Original link:tecdat.cn/?p=8491

 

Principal component analysis (PCA) is a data dimension reduction technique, which can transform a large number of related variables into a group of few unrelated variables, which are called principal components. For example, PCA can be used to transform 30 related (and probably redundant) environmental variables into five unrelated component variables while preserving as much information as possible from the original data set.

 

Principal component analysis model, variables (X1 to X5) map to principal components (PC1,PC2)

The general steps of PCA analysis are as follows:

  1. Data preprocessing. PCA deduces results based on correlations between variables. Users can input the raw data matrix or correlation coefficient matrix into principal() and FA () functions for calculation. Make sure there are no missing values in the data before calculation.
  2. Determine the number of principal components to select (no factor analysis is involved here).
  3. Select the principal component (rotation is not involved here).
  4. Explain the results.
  5. Calculate the principal component score.

The goal of PCA is to replace a large number of related variables with a small group of unrelated variables, while preserving the information of the initial variables as much as possible. These derived variables are called principal components, and they are linear combinations of observed variables. If the first principal component is:

It is a weighted combination of K observed variables and has the greatest explanatory effect on the variance of the initial set of variables. The second principal component is also a linear combination of the initial variables, with the second most explanatory difference and orthogonal to the first principal component. Each of the following principal components maximizes the degree of explanation of its difference, and is orthogonal to all of the preceding principal components. We all want to be able to explain all the variables with fewer principal components.

The data set USJudgeRatings contains lawyers’ ratings of U.S. Supreme Court judges. The data box contains 43 samples and 12 variables:

The question then arises: is it possible to summarize the 12-variable assessment information with fewer variables? If so, how many? How do you define them?

Firstly, the number of principal components is judged. Here, Cattell gravel test is used to show the relationship between eigenvalues and principal components. The general principle is that the eigenvalue of the number of principal components to be retained should be greater than 1 and greater than the eigenvalue of parallel analysis. Let’s go straight to the diagram:

Evaluate the number of principal components to be retained in the rating of JUDGES in the United States. The lithograph (line and x symbol), the criterion of eigenvalues greater than 1 (horizontal line), and the parallel analysis of 100 simulations (dotted line) all show that retaining a principal component is sufficient

It can be seen that only the eigenvalue of the left-handed Component Number 1 is greater than 1 and the eigenvalue of the parallel analysis. So selecting a principal component preserves most of the data set. The next step is to pick out the corresponding principal component using the principal() function.

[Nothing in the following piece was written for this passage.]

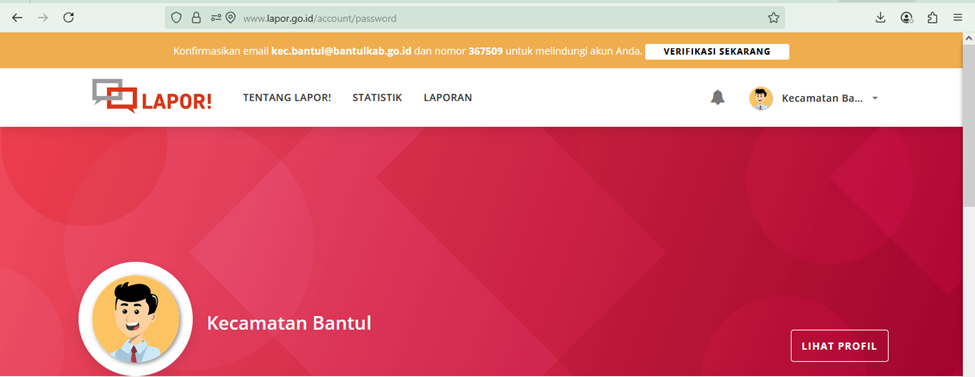The image size is (975, 377).
Task: Open the browser account icon
Action: [907, 18]
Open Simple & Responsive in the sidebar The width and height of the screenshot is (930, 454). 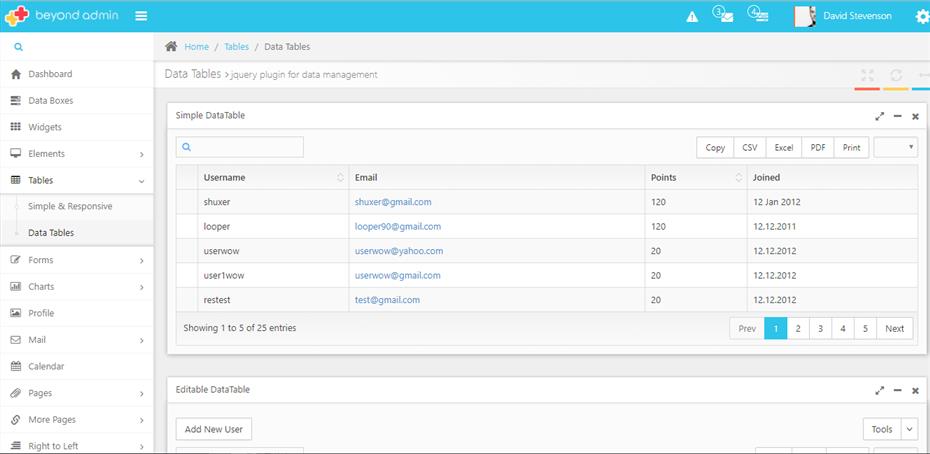(70, 206)
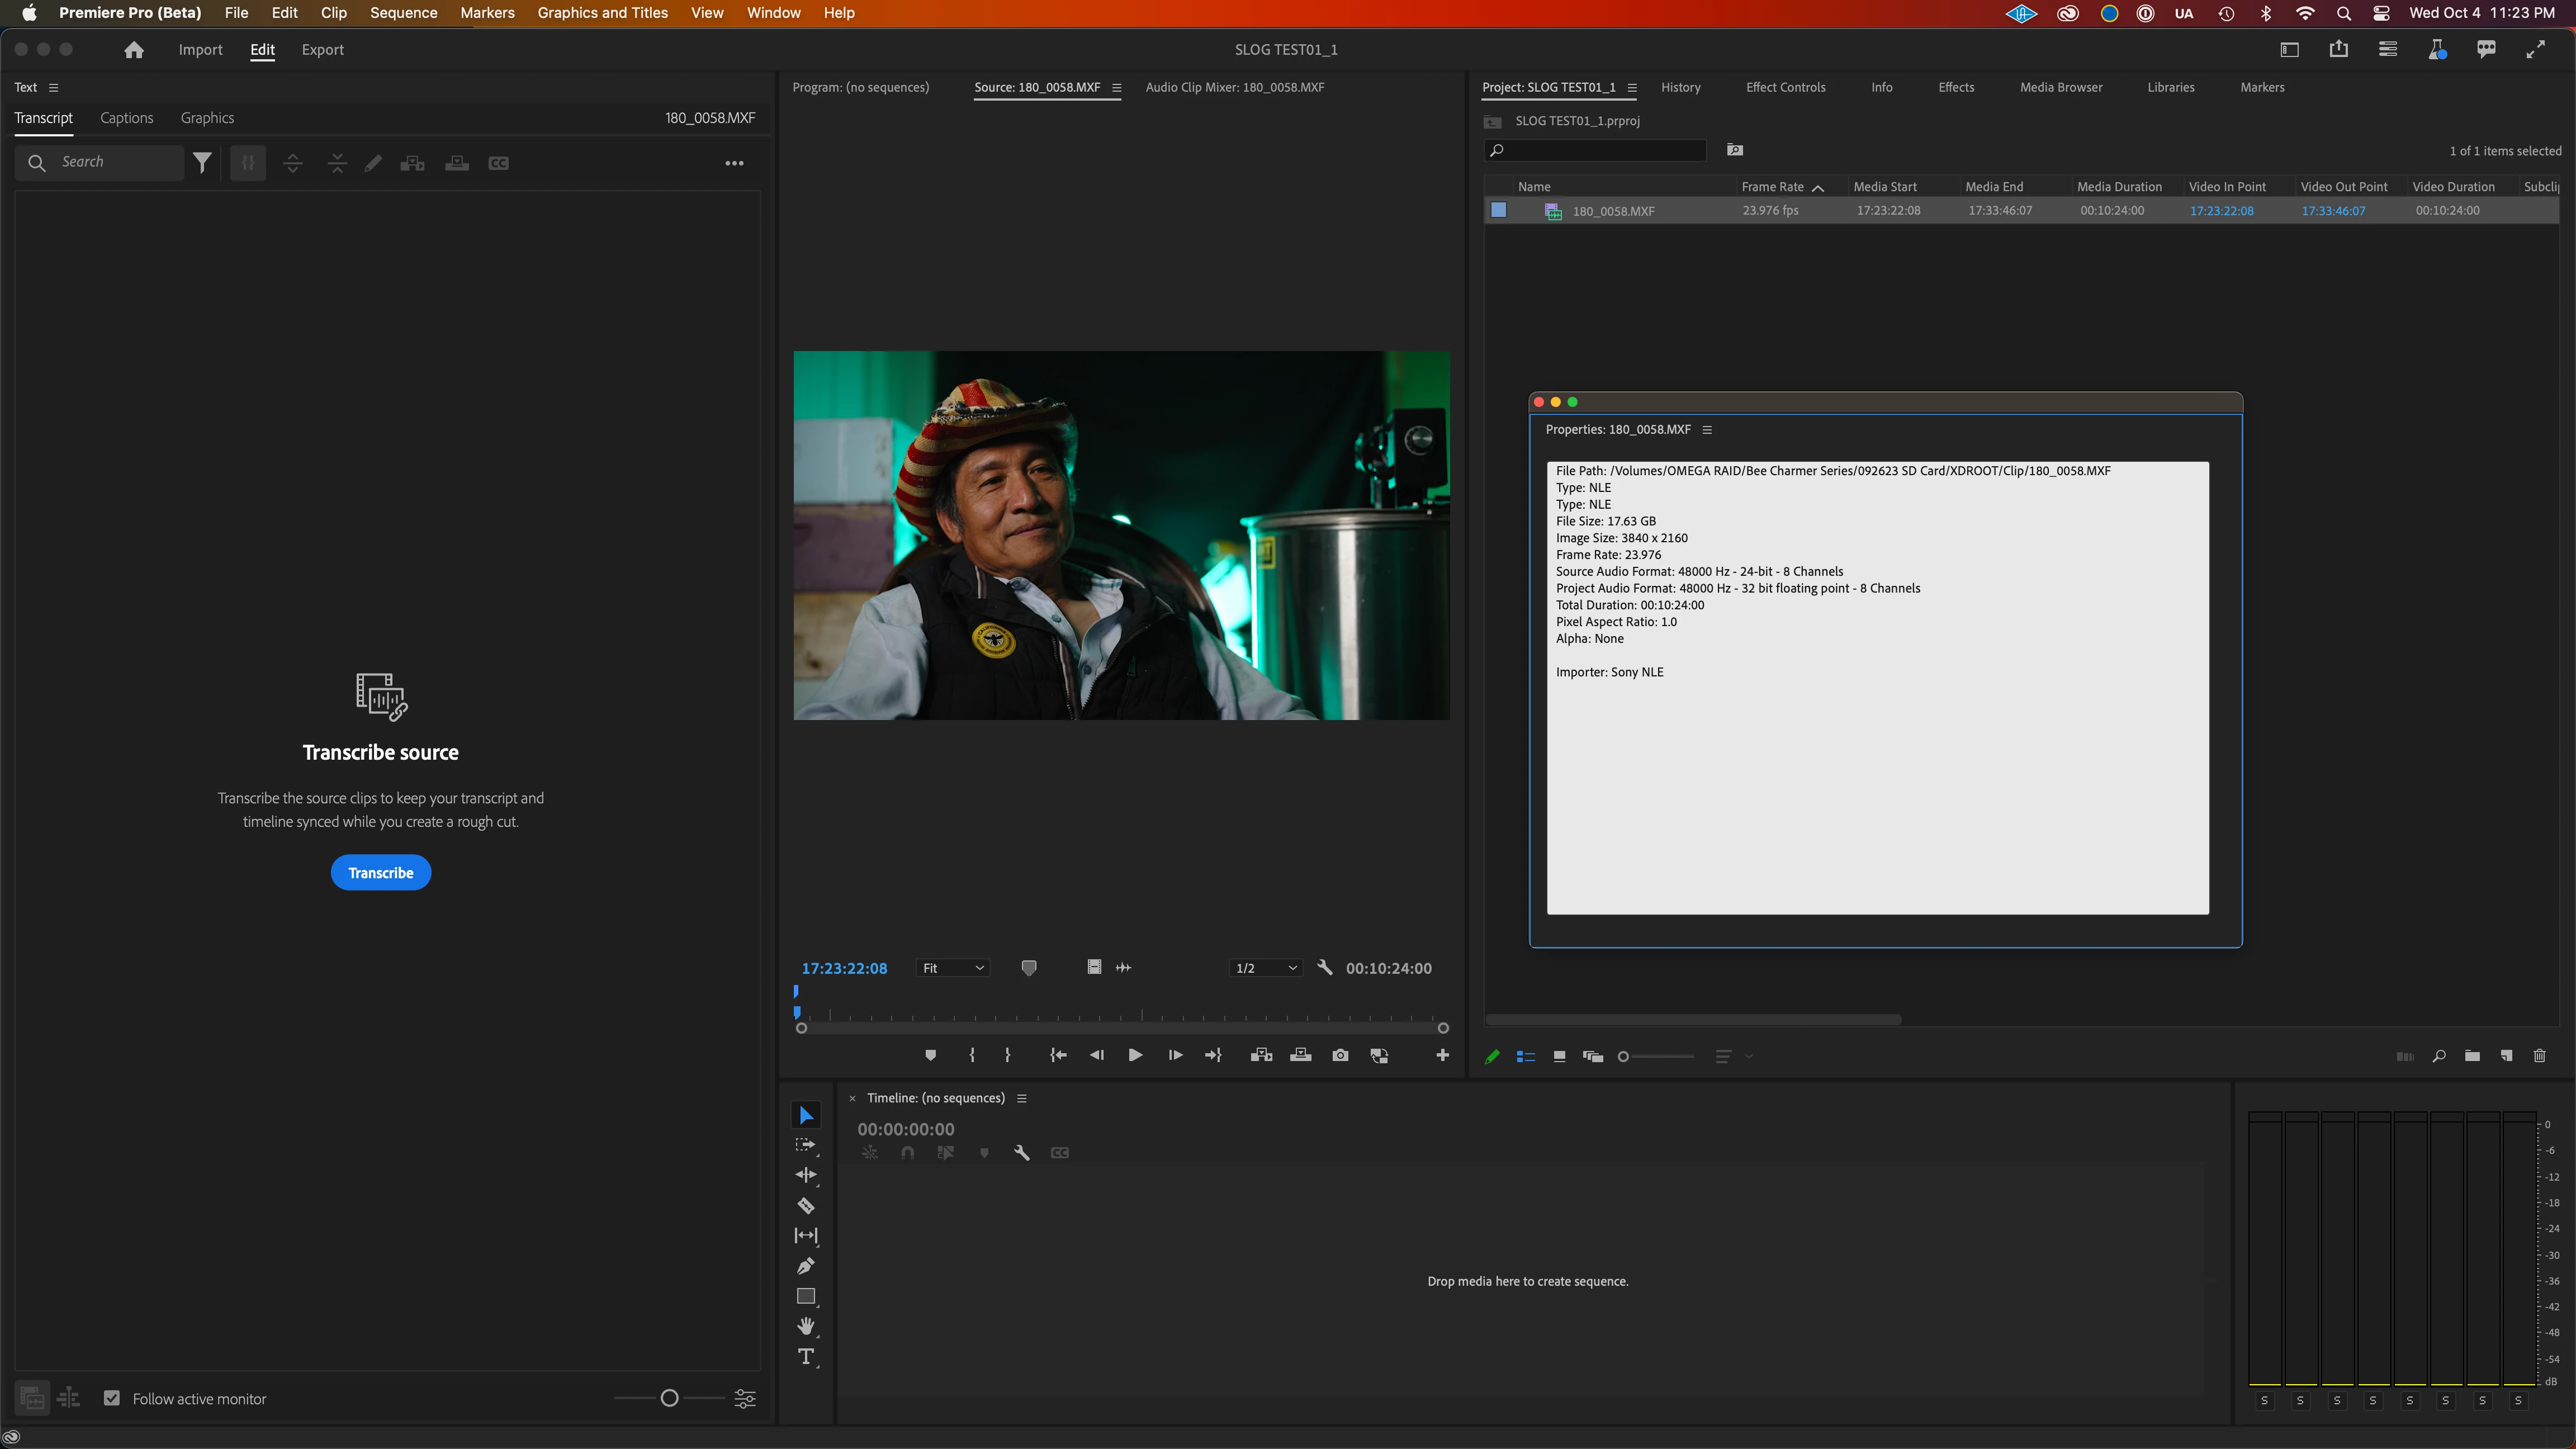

It can be seen that the first principal component (PC1) is highly correlated with almost every variable (except CONT), that is, it is a dimension that can be used for general evaluation. The h2 column refers to the variance of the component common factor — the degree to which the principal component explains the variance of each variable. Column U2 refers to component uniqueness — the proportion of variance that cannot be explained by principal components (1-h2). The SS Loadings line contains the eigenvalues associated with the principal component, referring to the normalized value of the variance associated with a particular principal component (in this case, the first principal component has a value of 10). Finally, the Proportion Var line indicates the degree to which each principal component explains the entire data set. Here you can see that the first principal component explains 84% of the 12 variables.

PC1$scores

Principal component score

Since the correlation between variable CONT and PC1 is too low, that is, PC1 cannot represent CONT, we add a principal component PC2 to represent CONT. Combined with the push of the previous period, the diagram is as follows:

It can be seen that PC1(84.4%) and PC2(9.2%) can explain the degree of 93.6 of the 12 variables. All the other 11 variables except CONT have a good correlation with PC1, so PC1 is basically skew with these 11 variables, while CONT cannot be represented by PC1, so it is basically orthogonal and vertical with PC1. PC2 is basically parallel to CONT, indicating that it can basically represent CONT.